Grahame Morris MP and other representatives from the APPG for Radiotherapy, Radiotherapy4Life, Action Radiotherapy and Catch Up With Cancer campaign met with Health Secretary Matt Hancock yesterday evening, to discuss the impact of the COVID-19 pandemic on cancer services, and how radiotherapy could be instrumental in addressing the backlog.
Figures suggest that the full cumulative cancer backlog could be over 100,000 extra cancer patients once undiagnosed and relapsed cancer patients are accounted for. It would take services 6 months working at 135% of pre-COVID capacity to catch up.
Grahame was joined by Tim Farron MP, who chairs the APPG for Radiotherapy, Tonia Antoniazzi MP, who chairs the APPG on Cancer, and other Catch Up With Cancer campaigners including Professor Pat Price from Radiotherapy4Life, and Craig Russell, who tragically lost his daughter Kelly Smith after her chemotherapy was stopped as a direct result of the COVID-19 pandemic.
Easington MP Grahame Morris said, ‘I was pleased to have the opportunity to meet with the Health Secretary as part of a delegation from the APPG for Radiotherapy and the charities Radiotherapy4Life and Action Radiotherapy to highlight to Matt Hancock the pressing need to tackle the growing cancer backlog.

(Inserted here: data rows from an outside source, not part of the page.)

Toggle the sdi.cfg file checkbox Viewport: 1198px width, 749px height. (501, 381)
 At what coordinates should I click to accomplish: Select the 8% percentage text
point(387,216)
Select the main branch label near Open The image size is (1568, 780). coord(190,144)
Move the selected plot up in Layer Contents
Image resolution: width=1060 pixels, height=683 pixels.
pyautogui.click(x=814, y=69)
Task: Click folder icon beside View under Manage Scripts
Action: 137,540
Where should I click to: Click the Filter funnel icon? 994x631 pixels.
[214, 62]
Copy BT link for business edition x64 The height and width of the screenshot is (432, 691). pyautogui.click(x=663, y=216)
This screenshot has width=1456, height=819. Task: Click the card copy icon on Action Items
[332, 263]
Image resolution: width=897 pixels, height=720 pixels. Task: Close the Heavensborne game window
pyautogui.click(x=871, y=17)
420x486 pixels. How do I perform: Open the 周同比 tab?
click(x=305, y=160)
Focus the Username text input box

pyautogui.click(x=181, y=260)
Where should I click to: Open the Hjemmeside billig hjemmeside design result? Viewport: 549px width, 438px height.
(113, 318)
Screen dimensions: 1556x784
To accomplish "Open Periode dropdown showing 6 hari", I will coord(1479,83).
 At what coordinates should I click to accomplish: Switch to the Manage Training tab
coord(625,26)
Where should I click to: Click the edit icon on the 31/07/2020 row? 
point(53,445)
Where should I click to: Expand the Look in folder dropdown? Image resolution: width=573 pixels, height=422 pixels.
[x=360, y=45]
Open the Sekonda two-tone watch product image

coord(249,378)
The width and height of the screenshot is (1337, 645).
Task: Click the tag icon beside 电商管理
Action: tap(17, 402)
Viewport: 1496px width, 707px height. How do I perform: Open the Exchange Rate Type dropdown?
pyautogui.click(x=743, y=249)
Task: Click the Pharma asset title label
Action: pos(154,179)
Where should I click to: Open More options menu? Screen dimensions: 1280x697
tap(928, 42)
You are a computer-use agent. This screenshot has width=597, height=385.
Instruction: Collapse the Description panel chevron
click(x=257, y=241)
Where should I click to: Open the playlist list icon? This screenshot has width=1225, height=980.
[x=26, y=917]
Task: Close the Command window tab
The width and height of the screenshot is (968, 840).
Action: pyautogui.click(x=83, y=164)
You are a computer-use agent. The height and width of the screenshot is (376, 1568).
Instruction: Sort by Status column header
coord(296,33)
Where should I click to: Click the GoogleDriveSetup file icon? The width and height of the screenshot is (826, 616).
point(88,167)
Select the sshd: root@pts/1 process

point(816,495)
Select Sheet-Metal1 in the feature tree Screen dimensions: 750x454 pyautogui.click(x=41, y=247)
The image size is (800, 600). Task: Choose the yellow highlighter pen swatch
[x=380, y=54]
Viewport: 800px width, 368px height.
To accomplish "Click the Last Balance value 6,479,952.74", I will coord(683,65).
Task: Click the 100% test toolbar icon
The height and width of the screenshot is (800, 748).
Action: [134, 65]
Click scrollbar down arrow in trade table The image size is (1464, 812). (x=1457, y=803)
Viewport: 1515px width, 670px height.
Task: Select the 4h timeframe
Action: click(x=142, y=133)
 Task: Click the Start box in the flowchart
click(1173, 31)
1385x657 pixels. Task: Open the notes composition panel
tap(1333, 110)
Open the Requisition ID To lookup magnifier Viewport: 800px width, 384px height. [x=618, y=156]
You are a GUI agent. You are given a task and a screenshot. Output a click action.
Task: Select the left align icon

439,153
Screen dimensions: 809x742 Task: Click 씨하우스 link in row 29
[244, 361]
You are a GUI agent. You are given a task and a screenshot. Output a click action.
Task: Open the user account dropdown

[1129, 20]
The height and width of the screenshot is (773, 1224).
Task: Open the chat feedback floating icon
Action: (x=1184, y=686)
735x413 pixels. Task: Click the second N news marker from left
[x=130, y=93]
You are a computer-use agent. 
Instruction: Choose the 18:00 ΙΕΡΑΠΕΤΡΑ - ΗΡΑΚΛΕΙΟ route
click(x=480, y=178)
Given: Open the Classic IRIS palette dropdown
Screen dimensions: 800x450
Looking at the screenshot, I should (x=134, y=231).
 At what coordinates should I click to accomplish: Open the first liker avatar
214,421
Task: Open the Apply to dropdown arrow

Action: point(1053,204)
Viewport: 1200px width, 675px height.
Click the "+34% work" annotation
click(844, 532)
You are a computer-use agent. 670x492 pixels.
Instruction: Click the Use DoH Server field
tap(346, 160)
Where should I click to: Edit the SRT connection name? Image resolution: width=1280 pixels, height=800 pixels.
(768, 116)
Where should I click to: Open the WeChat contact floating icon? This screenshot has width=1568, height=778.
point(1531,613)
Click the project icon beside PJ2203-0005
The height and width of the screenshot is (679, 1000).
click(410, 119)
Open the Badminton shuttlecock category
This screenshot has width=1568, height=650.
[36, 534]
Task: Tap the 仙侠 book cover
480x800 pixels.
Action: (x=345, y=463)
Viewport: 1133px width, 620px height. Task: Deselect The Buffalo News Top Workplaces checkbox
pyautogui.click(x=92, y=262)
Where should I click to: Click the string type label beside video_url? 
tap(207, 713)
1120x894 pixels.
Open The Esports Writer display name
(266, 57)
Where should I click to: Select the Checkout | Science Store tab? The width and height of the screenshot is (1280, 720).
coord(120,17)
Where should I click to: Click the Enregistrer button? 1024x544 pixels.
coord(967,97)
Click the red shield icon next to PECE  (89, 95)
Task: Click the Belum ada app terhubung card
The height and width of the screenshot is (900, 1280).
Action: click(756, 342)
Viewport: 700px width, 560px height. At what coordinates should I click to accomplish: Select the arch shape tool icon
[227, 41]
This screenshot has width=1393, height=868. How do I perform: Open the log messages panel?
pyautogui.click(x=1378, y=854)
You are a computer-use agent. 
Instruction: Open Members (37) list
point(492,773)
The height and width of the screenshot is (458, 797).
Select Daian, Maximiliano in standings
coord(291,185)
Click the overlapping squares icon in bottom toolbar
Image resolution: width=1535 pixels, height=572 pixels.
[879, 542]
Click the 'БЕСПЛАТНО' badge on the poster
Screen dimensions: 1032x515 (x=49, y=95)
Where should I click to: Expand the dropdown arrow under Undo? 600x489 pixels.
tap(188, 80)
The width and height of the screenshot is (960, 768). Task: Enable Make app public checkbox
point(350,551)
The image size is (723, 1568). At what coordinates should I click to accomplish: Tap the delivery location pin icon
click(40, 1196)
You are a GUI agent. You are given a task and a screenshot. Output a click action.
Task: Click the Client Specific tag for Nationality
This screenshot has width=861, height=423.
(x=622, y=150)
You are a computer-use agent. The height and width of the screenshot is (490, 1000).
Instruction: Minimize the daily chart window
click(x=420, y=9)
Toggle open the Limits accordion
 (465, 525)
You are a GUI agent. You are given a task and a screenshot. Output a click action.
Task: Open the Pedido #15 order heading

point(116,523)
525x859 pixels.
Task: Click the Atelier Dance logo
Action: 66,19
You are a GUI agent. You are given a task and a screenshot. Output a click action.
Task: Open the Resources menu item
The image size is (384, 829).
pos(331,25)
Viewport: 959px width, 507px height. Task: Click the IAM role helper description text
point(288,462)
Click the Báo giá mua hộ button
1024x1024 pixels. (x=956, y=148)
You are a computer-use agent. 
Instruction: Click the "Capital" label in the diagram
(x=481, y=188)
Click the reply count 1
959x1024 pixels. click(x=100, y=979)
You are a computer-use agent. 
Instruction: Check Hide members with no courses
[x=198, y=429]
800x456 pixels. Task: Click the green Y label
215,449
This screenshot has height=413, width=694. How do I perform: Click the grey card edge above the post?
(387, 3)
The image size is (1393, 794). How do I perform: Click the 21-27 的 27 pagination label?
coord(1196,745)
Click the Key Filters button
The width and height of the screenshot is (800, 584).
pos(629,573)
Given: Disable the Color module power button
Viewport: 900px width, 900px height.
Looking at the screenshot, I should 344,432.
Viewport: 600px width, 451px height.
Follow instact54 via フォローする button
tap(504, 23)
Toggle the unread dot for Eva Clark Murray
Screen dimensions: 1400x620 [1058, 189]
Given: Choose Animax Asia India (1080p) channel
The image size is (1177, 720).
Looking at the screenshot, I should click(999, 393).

We asked that the Health Secretary support the Radiotherapy community’s submission to the Treasury’s Comprehensive Spending Review asking for sufficient funding to modernise and improve radiotherapy provision across the country; that the Health Secretary consider a dedicated Task Force for Radiotherapy – alongside the existing Cancer Task Force – to drive the implementation of a 6-point plan to unleash the full potential of the sector, and finally if he would agree to have his officials meet with clinical experts from the radiotherapy community to compare figures on the cancer backlog to gain a better understanding of the extent of the backlog.
The APPG and Catch Up With Cancer campaign will continue to follow up on these asks and press for urgent action to address the cancer treatment backlog, especially given that Covid-19 cases are on the rise once more in the second wave of the pandemic.’